After 60 years and through the determination of prisoner of war friends
and author William C. Latham, Father Emil Kapaun will be posthumously receiving
a Congressional Medal of Honor next month.
In 1953, when their guards finally released them, POWs walked south
carrying a grim-looking, hand-carved, almost 4-foot-long, hand-carved crucifix,
from North Korea to South Korea. First they were debriefed by Army officers.
Then they carried the crucifix to the war correspondents standing nearby. They
said they had a story to tell. They talked for a long time, holding the
crucifix like a relic. Within hours, people all over the world heard about a
daring and resourceful priest from Kansas who had been murdered by the Chinese
guards. His name was Emil Kapaun.
Kapaun’s father was a Czech farmer from Kansas. Before Kapaun joined
the Army as a chaplain, he was a priest in his little hometown of Pilsen.
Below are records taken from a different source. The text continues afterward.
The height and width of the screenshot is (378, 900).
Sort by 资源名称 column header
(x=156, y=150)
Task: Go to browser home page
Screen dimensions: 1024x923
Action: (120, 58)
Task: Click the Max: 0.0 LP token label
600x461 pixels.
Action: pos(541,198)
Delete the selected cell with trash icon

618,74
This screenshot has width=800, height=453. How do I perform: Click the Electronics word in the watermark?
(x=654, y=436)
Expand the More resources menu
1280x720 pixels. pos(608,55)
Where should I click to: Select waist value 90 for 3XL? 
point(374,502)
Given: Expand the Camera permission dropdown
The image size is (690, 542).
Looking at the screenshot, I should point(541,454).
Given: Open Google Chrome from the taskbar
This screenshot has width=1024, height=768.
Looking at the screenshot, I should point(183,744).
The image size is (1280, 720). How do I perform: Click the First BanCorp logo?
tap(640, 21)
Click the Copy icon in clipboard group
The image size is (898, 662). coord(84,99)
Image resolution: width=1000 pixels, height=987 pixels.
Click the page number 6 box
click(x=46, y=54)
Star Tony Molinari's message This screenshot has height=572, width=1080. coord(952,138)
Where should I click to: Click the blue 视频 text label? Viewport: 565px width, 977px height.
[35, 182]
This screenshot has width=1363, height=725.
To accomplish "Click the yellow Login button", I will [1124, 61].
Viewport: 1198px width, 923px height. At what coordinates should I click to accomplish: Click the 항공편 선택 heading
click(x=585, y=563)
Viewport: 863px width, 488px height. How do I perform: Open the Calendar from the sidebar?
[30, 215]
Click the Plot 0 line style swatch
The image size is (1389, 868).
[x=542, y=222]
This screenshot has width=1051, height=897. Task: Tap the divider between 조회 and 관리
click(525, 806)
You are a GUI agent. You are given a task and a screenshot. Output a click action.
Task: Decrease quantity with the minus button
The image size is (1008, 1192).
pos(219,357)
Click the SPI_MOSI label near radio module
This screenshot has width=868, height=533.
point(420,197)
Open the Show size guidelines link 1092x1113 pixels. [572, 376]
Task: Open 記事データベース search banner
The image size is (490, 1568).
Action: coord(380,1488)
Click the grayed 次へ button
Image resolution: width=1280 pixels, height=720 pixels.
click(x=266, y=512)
Kapaun was recklessly brave on many battlefields, dragging wounded soldiers
through machine gun fire, getting a tobacco pipe shot out of his mouth, saving
dozens of lives in the battle of Unsan, where he was captured. Kapaun saved
hundreds of lives in the camps, making homemade pans so prisoners could boil
water to stave off dysentery and stealing food from the guards to feed the
starving prisoners.
On Jan. 16, 1954, a story in the Saturday
Evening Post brought Kapaun’s heroism to a worldwide audience. But this was
not enough; years passed, old soldiers began to die, and people began to lose
hope.
Around 2002, Bill Latham entered the picture. Latham began noticing the
name “Kapaun” in papers he collected. At reunions, Latham thought there was
something wonderful about how soldiers talked about him. They said to him that
Kapaun should have received the medal. The old soldiers’ passion for their
friend touched Latham. After he heard about Todd Tiahrt’s failed application,
he called the congressman’s office. Tiahrt’s staff told Latham that in 2002,
Tiahrt had recommended to Secretary of Defense Donald Rumsfeld that Kapaun be
awarded the medal. Rumsfeld rejected it because of lack of “substantiating
evidence.” Latham suspected there was plenty of substantiating evidence. He now
went to find it.
Read more on how the story unfolds here.
For more on Latham’s new book, in which Fr. Kapaun figures prominently, click here.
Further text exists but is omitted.